Freshman Ukrainian athlete, Daria Shchoma, speaks about Russian invasion

Daria Shchoma is a WLU freshman and tennis athlete from Ukraine.

Russia continues to invade Ukraine in the largest military action since World War II, causing massive destruction and casualties across the country. The Russian-Ukraine conflict has caused effects worldwide — especially for countries who depend on the region’s energy, wheat and nickel supplies which are continuing to spike up in price. But for Daria Shchoma, the effects of the war are far more severe and frightening.

Shchoma is a freshman at West Liberty University (WLU) where she majors in business administration and is an active athlete of the women’s tennis team. She is the daughter of Andrii and Taisiia and her hometown (where her family is located) is in Novomoskocsk, Ukraine.

Imagine waking up to notifications on your phone stating your country was being attacked by a neighboring country — this was Shchoma’s reality. Waking up to ten missed calls from her mother and the news of Russia’s invasion into her homeland on Feb. 24, 2022, she was in a state of pure disbelief. “I had a feeling it was just a stupid nightmare,” she said — later adding, “I feel miserable too, because I can’t do anything to make the situation better or stop the war. So, I just sit and wait [to see] what his (Putins’) next step is.”

As far as Shchoma shared, her family is safe and staying out of harm’s way. Her mother and other relatives left Ukraine to head towards Poland, but her father had to stay in Ukraine “because he can’t cross the border as he is liable for military service if he tries to leave Ukraine,” according to Schoma.
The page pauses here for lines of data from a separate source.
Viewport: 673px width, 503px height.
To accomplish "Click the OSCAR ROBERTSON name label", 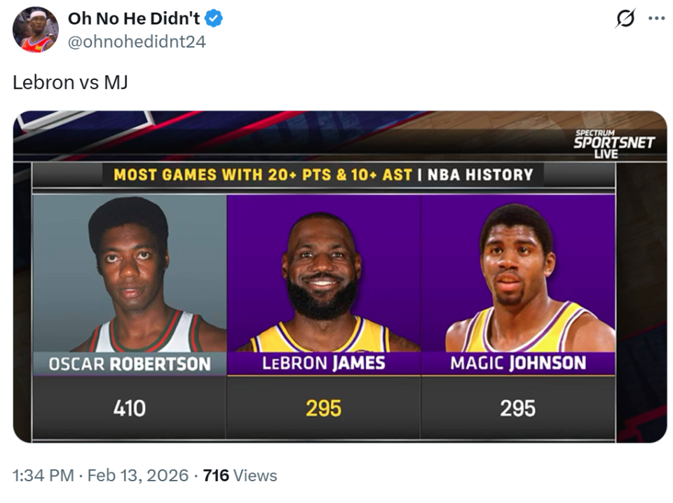I will (130, 364).
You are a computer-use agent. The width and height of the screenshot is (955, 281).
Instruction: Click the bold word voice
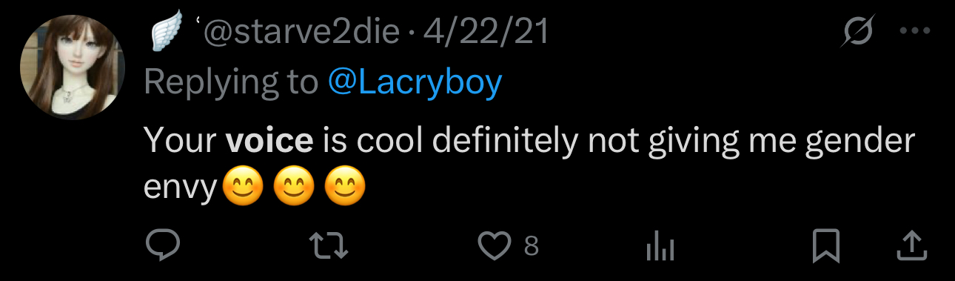270,141
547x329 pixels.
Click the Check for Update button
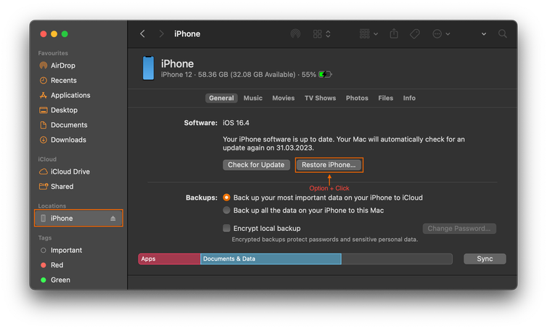[256, 165]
She said her father is staying in Western Ukraine and waiting.

While her family, relatives and some friends have made it to safety, she still worries for her friends that have not been able to flee Ukraine and are in parts of the country that is currently in harm’s way. “When I receive the messages from them like ‘we are being bombed again and we are running to shelter now’ [for the fifth time in] a day, I am so shocked. And I don’t really understand how. To react to those messages or what to say to them,” Shchoma shared. She added saying “everything will be ok” to her friends and family is “not true to be honest and everyone knows that.”

Sitting in shock and disbelief that the Russian-Ukraine War is happening in “our time,” Shchoma is thankful she is here on the Hilltop and safe but still has concerns for her family, friends and relatives who remain in Ukraine.

In a recent article by NYTimes, Russian rockets have “rained down” all over Ukraine that have included air strikes landing dangerously close to Poland, a NATO county. The Poland border is also a “known” lifeline to Ukrainian as more than one million refugees have escaped to Poland for safety.

The war on her homeland has affected Shchoma in more ways than one. Now, she wakes up each day hoping she can still talk to her mom, dad and friends via FaceTime and that “they will be alive and safe.” She added, “This is so scary.”

Anyone who is interested in helping the Shchoma Family can do so through donating money to help supply food, water and shelter. “I am so grateful that everyone is willing to help,” said Shchoma. “None of us can stop those horrible things but if [anyone] really wants, they could [help by] transfer[ing] money. As much as you can, of course, for me and my family,” she shared. “My parents’ businesses’ are going down right now, and I don’t know how much savings they have. I am very scared about that. We will appreciate that a lot,” Shchoma said.

For more information on how you can donate money to Daria Shchoma and her family, please email her at [email protected]. She will provide you with a card number and card recipient to transfer money to.

The war has caused so much loss for Ukraine, but the country remains stronger and more united than ever. Shchoma shared a “citation” for every Ukrainian since the outbreak of the war — “Every ‘how are you?’ now equals ‘I love you’ and this is so true,” Shchoma said.